Requirements
Repeat every line of the items below word for word, leaving the pictures out of your answer.
## start Data lines
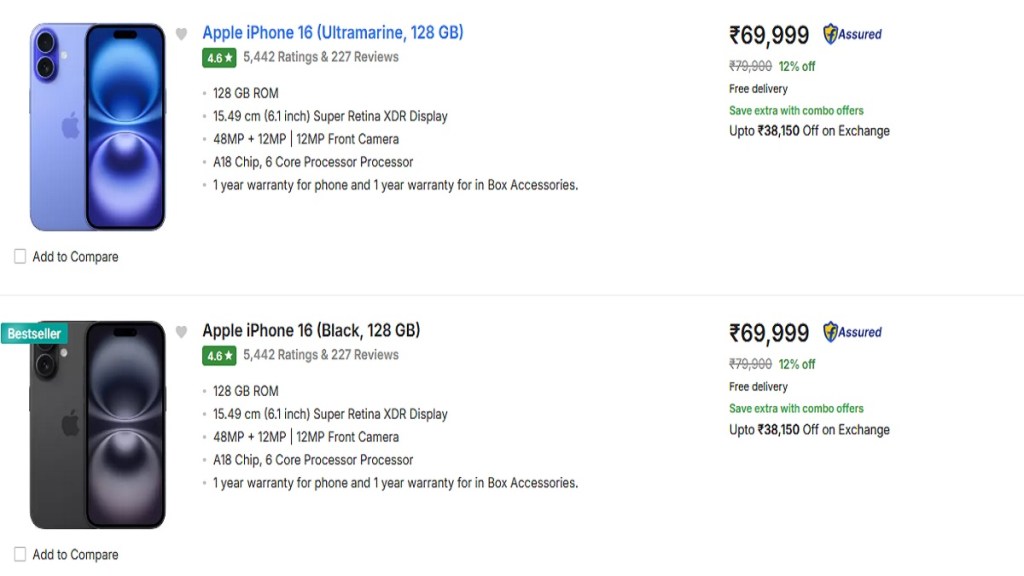Click ₹69,999 price of Ultramarine iPhone
Image resolution: width=1024 pixels, height=576 pixels.
coord(769,35)
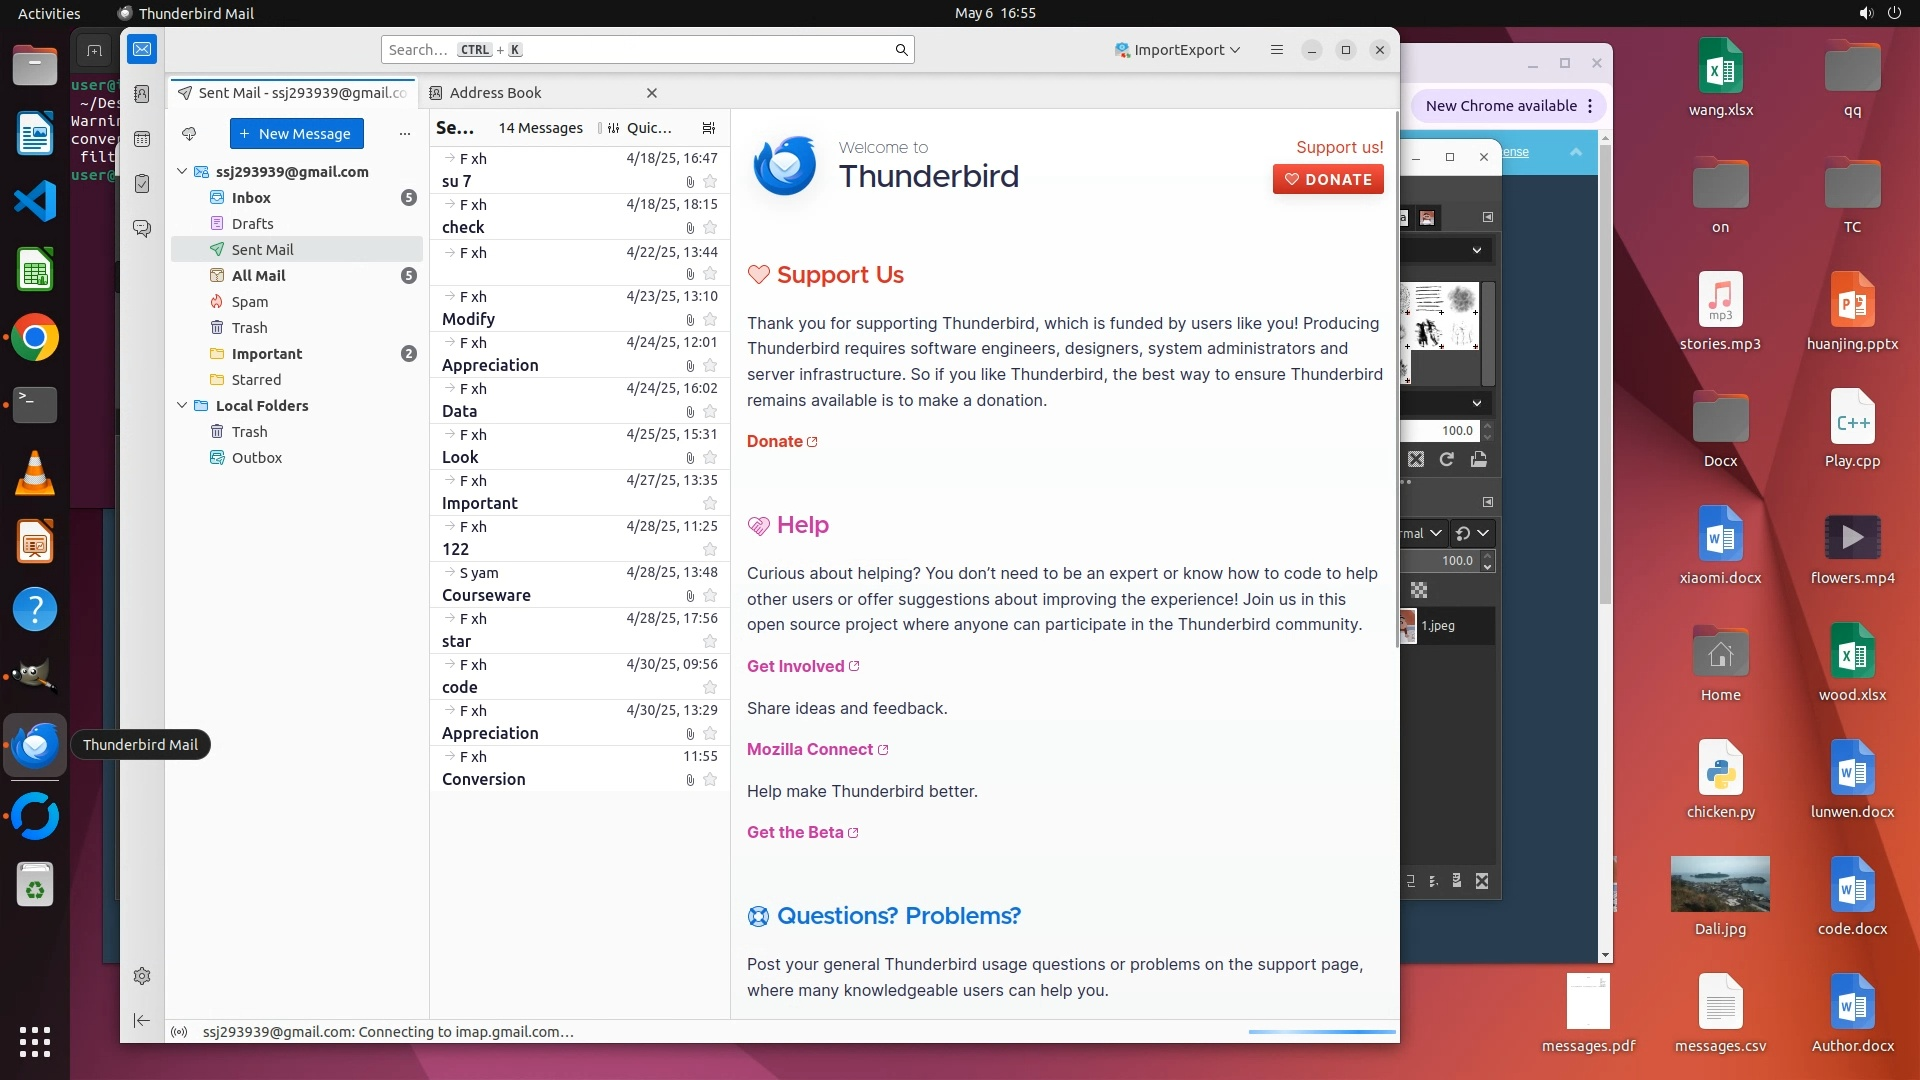Star the "Courseware" message
The width and height of the screenshot is (1920, 1080).
(x=710, y=596)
## end Data lines
Result of the exercise
Click ₹69,999 price of Ultramarine iPhone
Image resolution: width=1024 pixels, height=576 pixels.
coord(769,35)
Star the "Courseware" message
The width and height of the screenshot is (1920, 1080).
(x=710, y=596)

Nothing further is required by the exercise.